*Problem description*
Rewrite the records from the line with "Viewport: 600px width, 512px height." up to and including the line with "Looking at the screenshot, I should point(335,114).", changing "Terminated Users" to "Inactive Users" and leaving everything else unchanged.

*Input data*

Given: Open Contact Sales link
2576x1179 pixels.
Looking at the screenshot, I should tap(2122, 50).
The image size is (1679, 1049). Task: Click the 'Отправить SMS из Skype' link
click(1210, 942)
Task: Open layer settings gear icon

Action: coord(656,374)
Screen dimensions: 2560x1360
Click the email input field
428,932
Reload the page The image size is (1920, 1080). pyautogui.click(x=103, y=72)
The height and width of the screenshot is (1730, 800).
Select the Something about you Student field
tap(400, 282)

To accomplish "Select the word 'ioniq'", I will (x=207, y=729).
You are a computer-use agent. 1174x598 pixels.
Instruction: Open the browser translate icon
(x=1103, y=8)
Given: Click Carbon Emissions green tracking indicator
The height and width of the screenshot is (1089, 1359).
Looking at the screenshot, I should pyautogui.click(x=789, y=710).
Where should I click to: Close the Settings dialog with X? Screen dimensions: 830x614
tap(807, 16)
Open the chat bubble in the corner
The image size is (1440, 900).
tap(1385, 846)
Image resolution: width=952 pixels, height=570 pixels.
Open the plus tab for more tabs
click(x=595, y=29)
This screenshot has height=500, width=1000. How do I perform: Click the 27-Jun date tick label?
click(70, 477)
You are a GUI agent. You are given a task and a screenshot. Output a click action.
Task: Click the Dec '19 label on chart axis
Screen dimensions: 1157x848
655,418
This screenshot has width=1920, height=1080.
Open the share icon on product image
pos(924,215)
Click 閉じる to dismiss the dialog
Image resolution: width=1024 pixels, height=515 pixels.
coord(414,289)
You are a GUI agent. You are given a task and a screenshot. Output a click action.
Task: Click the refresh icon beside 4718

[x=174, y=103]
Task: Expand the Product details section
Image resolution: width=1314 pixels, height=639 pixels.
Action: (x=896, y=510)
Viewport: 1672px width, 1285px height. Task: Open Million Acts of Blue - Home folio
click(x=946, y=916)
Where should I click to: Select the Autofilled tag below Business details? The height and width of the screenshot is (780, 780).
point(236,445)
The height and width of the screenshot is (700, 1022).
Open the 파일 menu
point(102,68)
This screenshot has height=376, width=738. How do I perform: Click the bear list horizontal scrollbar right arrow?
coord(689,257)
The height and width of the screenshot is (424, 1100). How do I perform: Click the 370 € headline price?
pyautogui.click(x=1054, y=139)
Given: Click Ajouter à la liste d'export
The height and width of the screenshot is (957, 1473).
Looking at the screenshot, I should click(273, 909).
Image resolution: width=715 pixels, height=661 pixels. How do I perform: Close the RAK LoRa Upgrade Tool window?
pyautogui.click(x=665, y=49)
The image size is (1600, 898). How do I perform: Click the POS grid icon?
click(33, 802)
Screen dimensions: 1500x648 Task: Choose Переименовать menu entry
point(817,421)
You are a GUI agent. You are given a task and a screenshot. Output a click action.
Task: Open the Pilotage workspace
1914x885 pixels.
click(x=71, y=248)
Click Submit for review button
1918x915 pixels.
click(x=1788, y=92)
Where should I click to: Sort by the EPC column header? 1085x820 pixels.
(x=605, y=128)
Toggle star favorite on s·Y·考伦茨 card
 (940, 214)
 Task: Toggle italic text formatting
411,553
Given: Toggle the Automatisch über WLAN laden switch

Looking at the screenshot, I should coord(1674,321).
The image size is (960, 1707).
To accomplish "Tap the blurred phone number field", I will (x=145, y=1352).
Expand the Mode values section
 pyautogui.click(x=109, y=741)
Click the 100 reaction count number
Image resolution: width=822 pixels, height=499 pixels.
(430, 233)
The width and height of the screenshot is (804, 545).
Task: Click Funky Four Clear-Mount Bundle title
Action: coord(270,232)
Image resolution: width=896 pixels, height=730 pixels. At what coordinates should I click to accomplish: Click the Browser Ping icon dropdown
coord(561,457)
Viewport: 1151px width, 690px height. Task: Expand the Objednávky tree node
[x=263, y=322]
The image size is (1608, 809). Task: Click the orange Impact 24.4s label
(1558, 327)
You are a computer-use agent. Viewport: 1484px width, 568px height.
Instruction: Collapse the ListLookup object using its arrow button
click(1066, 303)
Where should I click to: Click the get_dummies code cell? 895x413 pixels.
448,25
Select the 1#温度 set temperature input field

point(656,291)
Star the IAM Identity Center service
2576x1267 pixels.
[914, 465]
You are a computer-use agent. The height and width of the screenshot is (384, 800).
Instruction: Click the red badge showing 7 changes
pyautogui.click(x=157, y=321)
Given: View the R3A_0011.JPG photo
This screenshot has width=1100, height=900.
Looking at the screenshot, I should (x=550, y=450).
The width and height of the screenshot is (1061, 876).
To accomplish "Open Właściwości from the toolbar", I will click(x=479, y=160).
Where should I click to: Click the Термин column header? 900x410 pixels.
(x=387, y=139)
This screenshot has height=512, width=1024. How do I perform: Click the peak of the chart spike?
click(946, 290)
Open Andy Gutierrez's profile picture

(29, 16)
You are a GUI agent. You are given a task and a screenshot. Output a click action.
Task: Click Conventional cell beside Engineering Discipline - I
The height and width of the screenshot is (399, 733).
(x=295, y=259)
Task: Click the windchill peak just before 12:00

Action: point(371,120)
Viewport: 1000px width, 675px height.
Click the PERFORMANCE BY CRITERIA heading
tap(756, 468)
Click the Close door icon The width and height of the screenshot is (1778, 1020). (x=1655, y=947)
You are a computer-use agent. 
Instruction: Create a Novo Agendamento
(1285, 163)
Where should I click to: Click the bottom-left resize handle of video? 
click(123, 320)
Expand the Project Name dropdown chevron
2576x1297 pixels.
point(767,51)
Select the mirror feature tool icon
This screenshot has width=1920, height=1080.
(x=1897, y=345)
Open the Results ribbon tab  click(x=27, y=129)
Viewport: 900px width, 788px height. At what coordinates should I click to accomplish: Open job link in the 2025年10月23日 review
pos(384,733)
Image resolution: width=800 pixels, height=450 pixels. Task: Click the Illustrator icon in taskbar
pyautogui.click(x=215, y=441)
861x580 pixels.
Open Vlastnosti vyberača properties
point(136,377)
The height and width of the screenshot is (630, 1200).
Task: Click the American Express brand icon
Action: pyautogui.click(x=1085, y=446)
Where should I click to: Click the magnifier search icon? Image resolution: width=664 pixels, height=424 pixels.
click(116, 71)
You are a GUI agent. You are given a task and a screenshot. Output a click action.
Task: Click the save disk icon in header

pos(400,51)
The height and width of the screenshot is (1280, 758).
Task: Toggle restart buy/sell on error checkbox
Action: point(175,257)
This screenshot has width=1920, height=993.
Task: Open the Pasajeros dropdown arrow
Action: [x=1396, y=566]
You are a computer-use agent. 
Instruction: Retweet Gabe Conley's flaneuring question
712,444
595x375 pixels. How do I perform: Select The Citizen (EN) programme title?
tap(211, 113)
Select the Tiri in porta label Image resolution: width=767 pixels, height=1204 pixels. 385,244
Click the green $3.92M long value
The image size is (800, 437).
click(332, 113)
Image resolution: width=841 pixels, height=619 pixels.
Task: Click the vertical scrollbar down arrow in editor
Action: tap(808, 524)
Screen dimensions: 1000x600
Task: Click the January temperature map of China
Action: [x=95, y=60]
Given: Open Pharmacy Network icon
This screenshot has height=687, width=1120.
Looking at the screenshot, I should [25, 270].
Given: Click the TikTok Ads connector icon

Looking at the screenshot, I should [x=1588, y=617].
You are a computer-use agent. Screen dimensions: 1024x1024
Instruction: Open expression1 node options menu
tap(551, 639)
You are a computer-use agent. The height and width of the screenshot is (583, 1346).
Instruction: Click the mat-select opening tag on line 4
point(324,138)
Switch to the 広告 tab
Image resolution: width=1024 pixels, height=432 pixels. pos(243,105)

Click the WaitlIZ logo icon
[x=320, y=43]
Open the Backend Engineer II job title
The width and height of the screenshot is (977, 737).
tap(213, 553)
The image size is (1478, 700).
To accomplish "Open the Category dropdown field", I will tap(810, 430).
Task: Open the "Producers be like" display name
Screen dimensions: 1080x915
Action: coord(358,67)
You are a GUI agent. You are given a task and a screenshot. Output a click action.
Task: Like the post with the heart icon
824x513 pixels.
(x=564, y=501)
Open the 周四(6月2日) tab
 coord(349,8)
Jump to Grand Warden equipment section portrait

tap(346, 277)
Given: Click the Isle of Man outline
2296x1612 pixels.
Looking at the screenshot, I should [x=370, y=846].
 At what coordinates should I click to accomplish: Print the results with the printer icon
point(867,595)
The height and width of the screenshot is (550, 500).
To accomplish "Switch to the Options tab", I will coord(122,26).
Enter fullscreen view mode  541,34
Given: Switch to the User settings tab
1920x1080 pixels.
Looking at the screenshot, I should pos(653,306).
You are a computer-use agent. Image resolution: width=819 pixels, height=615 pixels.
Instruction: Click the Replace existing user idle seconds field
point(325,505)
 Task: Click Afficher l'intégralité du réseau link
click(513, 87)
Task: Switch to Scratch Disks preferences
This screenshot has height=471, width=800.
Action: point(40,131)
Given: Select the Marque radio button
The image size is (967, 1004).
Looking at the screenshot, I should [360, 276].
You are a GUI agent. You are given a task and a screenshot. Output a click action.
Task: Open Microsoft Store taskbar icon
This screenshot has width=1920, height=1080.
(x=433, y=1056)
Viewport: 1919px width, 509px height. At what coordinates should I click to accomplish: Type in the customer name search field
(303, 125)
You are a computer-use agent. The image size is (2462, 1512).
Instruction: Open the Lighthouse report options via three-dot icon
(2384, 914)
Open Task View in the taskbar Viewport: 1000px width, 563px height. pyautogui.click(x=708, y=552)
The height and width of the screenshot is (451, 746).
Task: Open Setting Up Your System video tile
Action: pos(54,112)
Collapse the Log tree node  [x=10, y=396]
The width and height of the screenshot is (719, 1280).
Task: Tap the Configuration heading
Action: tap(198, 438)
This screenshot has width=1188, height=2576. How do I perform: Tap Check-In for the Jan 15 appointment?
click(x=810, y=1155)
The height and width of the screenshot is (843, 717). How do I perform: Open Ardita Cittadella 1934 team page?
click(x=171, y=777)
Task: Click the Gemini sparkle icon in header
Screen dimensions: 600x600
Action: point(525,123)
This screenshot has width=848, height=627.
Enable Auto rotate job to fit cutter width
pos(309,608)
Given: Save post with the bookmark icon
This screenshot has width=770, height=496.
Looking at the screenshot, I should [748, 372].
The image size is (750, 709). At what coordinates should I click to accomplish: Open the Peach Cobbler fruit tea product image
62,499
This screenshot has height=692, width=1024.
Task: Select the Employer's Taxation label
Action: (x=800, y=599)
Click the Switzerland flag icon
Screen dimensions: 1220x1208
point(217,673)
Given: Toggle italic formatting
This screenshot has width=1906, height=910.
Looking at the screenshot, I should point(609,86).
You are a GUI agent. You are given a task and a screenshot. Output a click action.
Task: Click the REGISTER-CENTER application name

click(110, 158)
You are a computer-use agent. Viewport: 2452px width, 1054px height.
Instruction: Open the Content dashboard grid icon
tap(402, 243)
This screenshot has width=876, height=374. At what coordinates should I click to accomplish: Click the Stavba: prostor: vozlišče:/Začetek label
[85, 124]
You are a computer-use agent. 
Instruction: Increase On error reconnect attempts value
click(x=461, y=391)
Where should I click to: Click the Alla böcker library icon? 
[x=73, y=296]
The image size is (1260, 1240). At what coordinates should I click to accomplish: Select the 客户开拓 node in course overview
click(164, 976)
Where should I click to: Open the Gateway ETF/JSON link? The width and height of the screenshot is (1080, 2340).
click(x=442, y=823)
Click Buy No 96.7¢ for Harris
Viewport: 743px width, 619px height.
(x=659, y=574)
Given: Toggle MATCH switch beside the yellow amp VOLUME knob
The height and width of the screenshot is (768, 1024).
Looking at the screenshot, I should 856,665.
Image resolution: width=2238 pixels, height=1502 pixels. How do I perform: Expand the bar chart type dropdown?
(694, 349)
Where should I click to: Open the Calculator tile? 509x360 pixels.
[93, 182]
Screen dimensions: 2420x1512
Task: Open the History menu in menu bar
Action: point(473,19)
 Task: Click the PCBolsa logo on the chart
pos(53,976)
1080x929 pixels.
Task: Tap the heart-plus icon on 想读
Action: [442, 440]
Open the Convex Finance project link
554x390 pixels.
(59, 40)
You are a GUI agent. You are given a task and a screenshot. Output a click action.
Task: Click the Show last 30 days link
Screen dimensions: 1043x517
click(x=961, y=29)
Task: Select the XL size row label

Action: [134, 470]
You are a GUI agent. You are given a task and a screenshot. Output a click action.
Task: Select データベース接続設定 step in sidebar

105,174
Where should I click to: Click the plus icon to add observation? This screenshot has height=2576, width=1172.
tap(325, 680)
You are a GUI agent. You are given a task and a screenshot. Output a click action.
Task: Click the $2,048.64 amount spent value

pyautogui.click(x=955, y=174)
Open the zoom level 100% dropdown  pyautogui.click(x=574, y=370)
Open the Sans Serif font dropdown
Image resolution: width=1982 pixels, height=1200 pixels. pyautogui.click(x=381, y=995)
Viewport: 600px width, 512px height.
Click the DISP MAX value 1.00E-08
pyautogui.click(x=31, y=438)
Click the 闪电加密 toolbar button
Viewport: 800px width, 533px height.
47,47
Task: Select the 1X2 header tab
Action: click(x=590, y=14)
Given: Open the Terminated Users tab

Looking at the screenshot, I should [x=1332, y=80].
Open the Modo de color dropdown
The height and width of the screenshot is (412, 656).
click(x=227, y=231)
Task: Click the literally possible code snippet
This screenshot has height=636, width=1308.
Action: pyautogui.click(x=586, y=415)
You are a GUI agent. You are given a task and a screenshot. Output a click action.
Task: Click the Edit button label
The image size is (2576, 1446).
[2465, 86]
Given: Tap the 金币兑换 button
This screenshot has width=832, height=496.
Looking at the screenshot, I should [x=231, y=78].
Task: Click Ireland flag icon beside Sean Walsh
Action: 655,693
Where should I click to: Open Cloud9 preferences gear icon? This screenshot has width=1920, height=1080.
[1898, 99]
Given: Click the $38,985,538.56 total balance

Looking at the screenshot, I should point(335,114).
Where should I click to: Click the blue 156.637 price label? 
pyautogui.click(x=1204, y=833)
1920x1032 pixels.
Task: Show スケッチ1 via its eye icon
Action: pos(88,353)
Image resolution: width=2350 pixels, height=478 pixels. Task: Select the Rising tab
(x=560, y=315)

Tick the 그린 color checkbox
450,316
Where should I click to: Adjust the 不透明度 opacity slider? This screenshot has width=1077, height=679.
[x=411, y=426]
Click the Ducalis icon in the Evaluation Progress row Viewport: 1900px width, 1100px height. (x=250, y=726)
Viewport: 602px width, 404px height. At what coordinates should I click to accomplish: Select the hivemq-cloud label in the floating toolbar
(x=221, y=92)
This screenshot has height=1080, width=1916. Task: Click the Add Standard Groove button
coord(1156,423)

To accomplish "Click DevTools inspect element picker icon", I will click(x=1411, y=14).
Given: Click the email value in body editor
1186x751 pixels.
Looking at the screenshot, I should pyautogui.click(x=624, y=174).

*Correct output*
Viewport: 600px width, 512px height.
Click the DISP MAX value 1.00E-08
pyautogui.click(x=31, y=438)
Click the 闪电加密 toolbar button
Viewport: 800px width, 533px height.
47,47
Task: Select the 1X2 header tab
Action: click(x=590, y=14)
Given: Open the Inactive Users tab

Looking at the screenshot, I should [x=1332, y=80].
Open the Modo de color dropdown
The height and width of the screenshot is (412, 656).
click(x=227, y=231)
Task: Click the literally possible code snippet
This screenshot has height=636, width=1308.
Action: pyautogui.click(x=586, y=415)
You are a GUI agent. You are given a task and a screenshot. Output a click action.
Task: Click the Edit button label
The image size is (2576, 1446).
[2465, 86]
Given: Tap the 金币兑换 button
This screenshot has width=832, height=496.
Looking at the screenshot, I should [x=231, y=78].
Task: Click Ireland flag icon beside Sean Walsh
Action: 655,693
Where should I click to: Open Cloud9 preferences gear icon? This screenshot has width=1920, height=1080.
[1898, 99]
Given: Click the $38,985,538.56 total balance

Looking at the screenshot, I should point(335,114).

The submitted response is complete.